> **Required action A**
In the rice blast passage, reproduce the text between "(1) The variety-groups, all" and "America are involved.", inclusive, but swap "infection-type" for "reaction-type".
> **Required action B**
Turn the paragraph of the rice blast passage that starts with "Variety-groups of Japanese upland" into a list.

The blast resistoance of the numerous rice varieties amounting to almost four hundreds which are native to the different latitudinal regions in Asia has been compared by means of the artificial inoculation in the glass house as well as by considering the data obtained from the natural infection in the field. So far as the leaf-blast resistance is concerned, the variety-groups which are separated according to the habitats can be classified into following three categories.
(1) The variety-groups, all of which show infection-type A. (vid. fig. 1).
Variety-groups of Japanese lowland, “Hôrai” (Japanese lowland type bred in Formosa), and North China are involved herein.
(2) The variety-groups which reveal a striking intervarietal variation as regards the infection-type (i. e. from A to F).
Variety-groups of Japanese upland, Formosan upland (in the mountain regions), middle & South China, and Europe & America are involved.
(3) The variety-groups which exhibit a moderate intervarietal variation as regards the infection type (i. e. from B to F).
Variety-groups of Eormosan endemic (except upland), Philippines, Celebes, Great & Lesser Sundas, French Indo-China, Siam, Burma and India are involved.

Records from a data collection:
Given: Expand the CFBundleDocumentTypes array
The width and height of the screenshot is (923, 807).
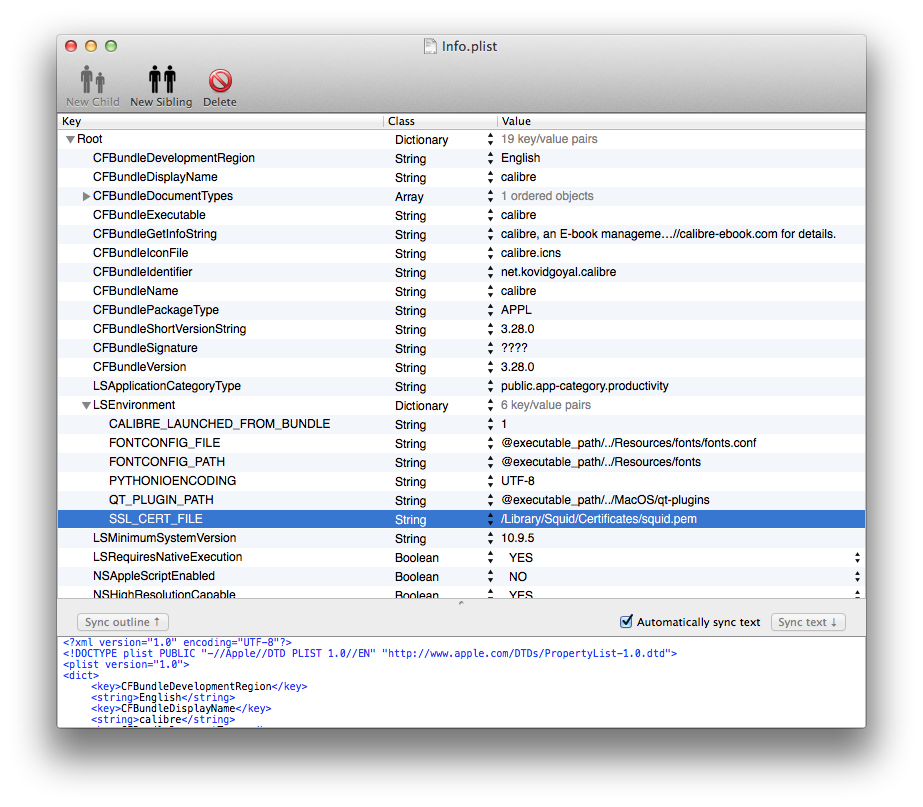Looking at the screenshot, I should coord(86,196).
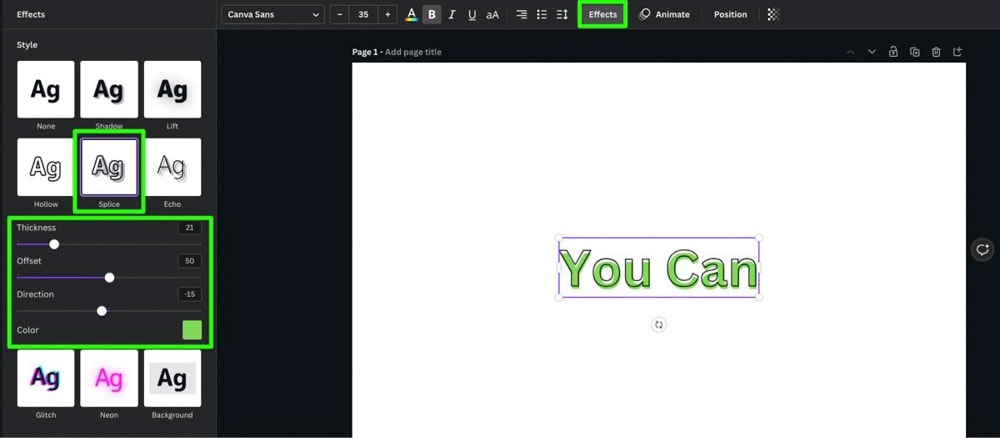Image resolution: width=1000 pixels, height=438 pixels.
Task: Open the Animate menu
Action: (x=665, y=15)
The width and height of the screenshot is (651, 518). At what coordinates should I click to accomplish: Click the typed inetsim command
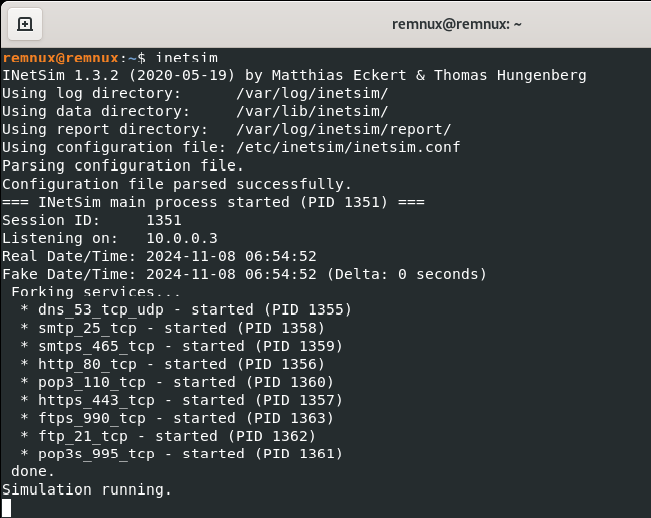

> **Output A**
(1) The variety-groups, all of which show reaction-type A. (vid. fig. 1).
Variety-groups of Japanese lowland, “Hôrai” (Japanese lowland type bred in Formosa), and North China are involved herein.
(2) The variety-groups which reveal a striking intervarietal variation as regards the reaction-type (i. e. from A to F).
Variety-groups of Japanese upland, Formosan upland (in the mountain regions), middle & South China, and Europe & America are involved.

> **Output B**
Variety-groups involved:
- Japanese upland
- Formosan upland (in the mountain regions)
- middle & South China
- Europe & America